◆ **TASK ITEM**: Could you set down exactly the lines in the records below between the line holding "973x703 pixels." and the line holding "Toggle the Camera (カメラ) on", inclusive?

<<<<

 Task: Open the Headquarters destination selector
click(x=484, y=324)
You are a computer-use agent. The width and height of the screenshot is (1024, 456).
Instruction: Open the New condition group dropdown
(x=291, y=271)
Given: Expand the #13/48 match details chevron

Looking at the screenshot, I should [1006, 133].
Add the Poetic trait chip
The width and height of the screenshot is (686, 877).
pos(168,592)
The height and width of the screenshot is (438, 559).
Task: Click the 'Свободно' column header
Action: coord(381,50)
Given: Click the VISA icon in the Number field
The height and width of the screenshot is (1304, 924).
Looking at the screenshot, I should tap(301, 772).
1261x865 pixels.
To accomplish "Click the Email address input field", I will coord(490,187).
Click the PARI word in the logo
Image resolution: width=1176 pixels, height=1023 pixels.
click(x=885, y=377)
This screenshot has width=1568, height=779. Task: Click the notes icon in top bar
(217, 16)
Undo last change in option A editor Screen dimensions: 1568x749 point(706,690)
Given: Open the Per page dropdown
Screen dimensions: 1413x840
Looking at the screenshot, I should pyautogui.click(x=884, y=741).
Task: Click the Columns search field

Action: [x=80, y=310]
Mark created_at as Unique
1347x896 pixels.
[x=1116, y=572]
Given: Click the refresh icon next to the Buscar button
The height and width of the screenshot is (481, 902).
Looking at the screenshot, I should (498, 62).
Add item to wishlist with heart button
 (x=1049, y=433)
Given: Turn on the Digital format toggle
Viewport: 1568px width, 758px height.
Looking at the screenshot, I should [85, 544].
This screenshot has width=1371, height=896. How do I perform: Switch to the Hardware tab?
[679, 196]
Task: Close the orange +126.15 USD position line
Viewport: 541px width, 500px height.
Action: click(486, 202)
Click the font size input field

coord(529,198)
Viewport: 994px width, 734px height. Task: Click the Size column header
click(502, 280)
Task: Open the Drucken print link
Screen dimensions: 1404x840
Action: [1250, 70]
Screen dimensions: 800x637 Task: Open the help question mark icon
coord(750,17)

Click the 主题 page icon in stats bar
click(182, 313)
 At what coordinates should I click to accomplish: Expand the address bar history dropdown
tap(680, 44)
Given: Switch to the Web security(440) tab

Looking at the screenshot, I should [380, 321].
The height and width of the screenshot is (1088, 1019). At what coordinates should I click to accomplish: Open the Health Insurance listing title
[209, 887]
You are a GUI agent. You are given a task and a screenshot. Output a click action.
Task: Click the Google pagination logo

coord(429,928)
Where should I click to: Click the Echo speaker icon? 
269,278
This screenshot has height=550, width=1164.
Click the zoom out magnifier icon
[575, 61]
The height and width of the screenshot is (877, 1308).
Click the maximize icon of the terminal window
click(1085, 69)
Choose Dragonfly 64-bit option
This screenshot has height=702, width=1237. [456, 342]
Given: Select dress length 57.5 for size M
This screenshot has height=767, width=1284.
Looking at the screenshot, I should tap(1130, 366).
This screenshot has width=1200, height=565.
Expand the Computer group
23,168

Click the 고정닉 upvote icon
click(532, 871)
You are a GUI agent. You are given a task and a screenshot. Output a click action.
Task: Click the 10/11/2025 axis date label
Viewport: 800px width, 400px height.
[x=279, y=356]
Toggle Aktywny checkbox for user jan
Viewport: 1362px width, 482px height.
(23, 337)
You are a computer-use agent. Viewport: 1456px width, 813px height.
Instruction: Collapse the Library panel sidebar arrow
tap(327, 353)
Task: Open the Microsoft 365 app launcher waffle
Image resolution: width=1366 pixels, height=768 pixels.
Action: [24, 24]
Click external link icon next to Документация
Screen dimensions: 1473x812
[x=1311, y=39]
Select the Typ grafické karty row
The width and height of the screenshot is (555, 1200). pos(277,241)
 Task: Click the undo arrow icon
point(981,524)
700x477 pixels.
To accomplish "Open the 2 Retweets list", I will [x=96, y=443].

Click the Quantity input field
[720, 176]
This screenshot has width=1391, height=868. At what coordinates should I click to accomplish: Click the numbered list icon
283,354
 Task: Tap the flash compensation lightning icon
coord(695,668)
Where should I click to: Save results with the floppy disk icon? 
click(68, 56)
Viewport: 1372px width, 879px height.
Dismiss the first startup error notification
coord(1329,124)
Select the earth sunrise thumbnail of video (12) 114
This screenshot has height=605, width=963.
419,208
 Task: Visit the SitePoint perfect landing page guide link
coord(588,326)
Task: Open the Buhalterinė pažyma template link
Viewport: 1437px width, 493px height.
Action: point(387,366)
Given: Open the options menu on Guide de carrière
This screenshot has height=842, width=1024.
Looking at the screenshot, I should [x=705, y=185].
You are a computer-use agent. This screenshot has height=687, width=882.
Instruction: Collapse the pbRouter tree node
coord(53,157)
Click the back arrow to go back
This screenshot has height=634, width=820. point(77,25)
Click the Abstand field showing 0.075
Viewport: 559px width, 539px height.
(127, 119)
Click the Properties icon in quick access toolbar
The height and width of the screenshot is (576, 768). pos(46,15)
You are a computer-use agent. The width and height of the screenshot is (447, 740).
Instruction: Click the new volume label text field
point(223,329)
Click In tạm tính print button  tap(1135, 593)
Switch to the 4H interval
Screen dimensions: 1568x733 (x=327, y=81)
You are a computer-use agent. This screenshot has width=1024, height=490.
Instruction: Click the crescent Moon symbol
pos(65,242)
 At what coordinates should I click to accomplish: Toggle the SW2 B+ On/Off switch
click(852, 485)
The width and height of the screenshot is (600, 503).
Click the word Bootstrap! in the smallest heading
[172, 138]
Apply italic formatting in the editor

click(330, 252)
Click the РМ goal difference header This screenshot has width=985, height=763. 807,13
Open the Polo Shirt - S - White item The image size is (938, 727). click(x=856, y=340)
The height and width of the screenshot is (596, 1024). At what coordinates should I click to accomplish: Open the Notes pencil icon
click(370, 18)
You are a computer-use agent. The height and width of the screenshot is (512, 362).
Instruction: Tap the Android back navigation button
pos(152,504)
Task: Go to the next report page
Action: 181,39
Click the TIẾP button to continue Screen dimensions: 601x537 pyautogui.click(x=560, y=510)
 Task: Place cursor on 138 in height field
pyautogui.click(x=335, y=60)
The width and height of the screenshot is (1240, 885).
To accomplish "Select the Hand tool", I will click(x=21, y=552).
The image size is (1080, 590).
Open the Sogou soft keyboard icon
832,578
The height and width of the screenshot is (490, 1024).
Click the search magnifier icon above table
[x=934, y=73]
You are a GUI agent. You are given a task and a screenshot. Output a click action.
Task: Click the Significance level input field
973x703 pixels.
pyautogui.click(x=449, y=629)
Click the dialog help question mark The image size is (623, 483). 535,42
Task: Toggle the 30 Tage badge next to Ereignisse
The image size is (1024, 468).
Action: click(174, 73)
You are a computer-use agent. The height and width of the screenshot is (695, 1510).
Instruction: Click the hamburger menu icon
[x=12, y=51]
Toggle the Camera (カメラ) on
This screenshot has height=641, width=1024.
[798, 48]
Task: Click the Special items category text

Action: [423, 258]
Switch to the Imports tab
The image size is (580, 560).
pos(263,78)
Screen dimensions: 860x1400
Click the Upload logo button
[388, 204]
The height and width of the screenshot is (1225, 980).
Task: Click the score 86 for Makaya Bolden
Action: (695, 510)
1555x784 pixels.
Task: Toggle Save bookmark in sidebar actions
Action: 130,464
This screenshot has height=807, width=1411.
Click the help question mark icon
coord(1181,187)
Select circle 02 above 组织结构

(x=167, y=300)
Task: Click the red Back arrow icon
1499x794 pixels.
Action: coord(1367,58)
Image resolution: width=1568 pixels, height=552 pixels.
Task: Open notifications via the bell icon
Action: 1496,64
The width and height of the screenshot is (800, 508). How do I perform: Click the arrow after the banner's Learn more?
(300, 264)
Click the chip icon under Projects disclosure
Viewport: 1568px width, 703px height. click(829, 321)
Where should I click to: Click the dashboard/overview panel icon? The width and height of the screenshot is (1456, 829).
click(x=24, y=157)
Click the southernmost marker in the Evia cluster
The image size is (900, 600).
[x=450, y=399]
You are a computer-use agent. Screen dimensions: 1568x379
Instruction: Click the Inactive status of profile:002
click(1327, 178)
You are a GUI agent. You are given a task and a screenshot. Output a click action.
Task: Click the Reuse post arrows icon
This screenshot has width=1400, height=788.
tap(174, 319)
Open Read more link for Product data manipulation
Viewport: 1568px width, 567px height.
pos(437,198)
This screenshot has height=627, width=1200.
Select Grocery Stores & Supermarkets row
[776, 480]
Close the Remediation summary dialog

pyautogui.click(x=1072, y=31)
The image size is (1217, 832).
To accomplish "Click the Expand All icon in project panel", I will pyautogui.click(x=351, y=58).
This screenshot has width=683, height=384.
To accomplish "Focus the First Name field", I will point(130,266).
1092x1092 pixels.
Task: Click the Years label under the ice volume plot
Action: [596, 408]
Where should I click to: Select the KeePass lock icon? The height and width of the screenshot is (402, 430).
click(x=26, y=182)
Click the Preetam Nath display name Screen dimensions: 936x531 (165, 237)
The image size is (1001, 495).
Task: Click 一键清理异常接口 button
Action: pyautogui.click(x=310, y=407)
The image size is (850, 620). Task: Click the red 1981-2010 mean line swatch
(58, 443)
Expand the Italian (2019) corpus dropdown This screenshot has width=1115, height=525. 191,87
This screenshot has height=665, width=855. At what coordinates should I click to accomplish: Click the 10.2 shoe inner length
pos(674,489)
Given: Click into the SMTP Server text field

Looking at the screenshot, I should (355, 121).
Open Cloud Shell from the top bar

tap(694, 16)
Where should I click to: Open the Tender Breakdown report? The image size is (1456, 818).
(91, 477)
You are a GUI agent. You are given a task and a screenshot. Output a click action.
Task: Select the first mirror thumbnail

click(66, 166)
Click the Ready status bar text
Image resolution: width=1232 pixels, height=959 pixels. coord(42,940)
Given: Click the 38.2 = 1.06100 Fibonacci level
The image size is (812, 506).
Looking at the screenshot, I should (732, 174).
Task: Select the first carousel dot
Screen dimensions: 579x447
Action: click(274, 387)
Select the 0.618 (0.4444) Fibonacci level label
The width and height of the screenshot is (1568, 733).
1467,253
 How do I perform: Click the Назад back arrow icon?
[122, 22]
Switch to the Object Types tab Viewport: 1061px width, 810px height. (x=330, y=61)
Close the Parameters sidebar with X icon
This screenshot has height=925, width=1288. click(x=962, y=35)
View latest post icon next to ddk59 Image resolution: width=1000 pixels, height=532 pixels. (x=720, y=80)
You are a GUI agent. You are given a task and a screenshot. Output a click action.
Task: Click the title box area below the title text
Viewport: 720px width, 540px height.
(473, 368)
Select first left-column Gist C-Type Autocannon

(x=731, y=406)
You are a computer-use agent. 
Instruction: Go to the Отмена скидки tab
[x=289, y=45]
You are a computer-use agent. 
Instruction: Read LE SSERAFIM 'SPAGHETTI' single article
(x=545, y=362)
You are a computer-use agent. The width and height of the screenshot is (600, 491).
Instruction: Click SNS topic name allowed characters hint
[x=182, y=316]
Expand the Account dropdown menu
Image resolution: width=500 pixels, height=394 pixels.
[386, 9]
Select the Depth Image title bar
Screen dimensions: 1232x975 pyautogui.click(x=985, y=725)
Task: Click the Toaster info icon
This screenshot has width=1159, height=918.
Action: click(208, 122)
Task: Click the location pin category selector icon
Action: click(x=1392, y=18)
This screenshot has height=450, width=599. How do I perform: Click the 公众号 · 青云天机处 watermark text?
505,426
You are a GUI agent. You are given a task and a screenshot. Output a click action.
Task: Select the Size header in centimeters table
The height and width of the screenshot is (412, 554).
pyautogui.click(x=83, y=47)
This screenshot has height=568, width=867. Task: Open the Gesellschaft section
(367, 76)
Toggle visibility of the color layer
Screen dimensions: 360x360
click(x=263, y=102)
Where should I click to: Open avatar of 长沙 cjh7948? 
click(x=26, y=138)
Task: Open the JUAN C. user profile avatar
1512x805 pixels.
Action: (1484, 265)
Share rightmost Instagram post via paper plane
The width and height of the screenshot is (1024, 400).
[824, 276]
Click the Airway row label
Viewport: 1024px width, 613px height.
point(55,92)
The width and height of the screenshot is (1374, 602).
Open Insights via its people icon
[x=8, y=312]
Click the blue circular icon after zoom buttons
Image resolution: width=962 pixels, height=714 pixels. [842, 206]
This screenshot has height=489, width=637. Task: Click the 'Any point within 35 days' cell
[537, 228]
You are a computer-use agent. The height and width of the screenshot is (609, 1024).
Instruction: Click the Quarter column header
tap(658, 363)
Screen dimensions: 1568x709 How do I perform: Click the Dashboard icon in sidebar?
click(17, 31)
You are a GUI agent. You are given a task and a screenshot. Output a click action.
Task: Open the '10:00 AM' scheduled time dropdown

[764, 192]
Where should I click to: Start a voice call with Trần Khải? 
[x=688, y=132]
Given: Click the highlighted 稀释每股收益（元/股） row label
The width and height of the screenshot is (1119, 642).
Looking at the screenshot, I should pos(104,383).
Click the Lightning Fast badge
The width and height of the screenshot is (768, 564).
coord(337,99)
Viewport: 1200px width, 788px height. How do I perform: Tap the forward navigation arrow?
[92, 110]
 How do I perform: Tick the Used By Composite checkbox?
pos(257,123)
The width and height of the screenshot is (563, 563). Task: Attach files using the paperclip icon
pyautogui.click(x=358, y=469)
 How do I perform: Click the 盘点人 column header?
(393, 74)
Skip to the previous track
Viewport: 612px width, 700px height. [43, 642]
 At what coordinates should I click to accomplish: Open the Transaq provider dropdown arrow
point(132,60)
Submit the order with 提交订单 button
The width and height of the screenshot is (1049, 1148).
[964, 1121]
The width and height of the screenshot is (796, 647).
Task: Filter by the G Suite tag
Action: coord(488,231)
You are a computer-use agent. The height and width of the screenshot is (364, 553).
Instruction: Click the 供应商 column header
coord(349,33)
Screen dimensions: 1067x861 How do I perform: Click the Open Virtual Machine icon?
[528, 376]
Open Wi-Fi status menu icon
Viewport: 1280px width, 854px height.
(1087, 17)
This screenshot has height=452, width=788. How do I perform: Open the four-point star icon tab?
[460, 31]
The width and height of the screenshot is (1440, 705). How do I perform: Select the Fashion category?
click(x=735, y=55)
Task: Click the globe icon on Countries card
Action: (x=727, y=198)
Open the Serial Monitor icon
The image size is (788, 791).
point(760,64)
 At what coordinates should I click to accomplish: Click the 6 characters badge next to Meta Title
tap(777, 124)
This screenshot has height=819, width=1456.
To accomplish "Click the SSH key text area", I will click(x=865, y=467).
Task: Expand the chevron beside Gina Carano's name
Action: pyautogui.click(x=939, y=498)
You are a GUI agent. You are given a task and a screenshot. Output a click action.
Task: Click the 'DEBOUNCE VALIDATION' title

>>>>

◆ **ANSWER TO THE PROBLEM**:
973x703 pixels.
pyautogui.click(x=449, y=629)
Click the dialog help question mark The image size is (623, 483). 535,42
Task: Toggle the 30 Tage badge next to Ereignisse
The image size is (1024, 468).
Action: click(174, 73)
You are a computer-use agent. The height and width of the screenshot is (695, 1510).
Instruction: Click the hamburger menu icon
[x=12, y=51]
Toggle the Camera (カメラ) on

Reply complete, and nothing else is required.